● **TASK DESCRIPTION**
Word for word, print the entries that follow.

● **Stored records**
◆ ◆ ◆

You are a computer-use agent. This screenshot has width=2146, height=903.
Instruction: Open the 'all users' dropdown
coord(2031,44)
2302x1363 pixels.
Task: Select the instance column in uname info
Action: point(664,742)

◆ ◆ ◆

● **ANSWER BOX**
You are a computer-use agent. This screenshot has width=2146, height=903.
Instruction: Open the 'all users' dropdown
coord(2031,44)
2302x1363 pixels.
Task: Select the instance column in uname info
Action: point(664,742)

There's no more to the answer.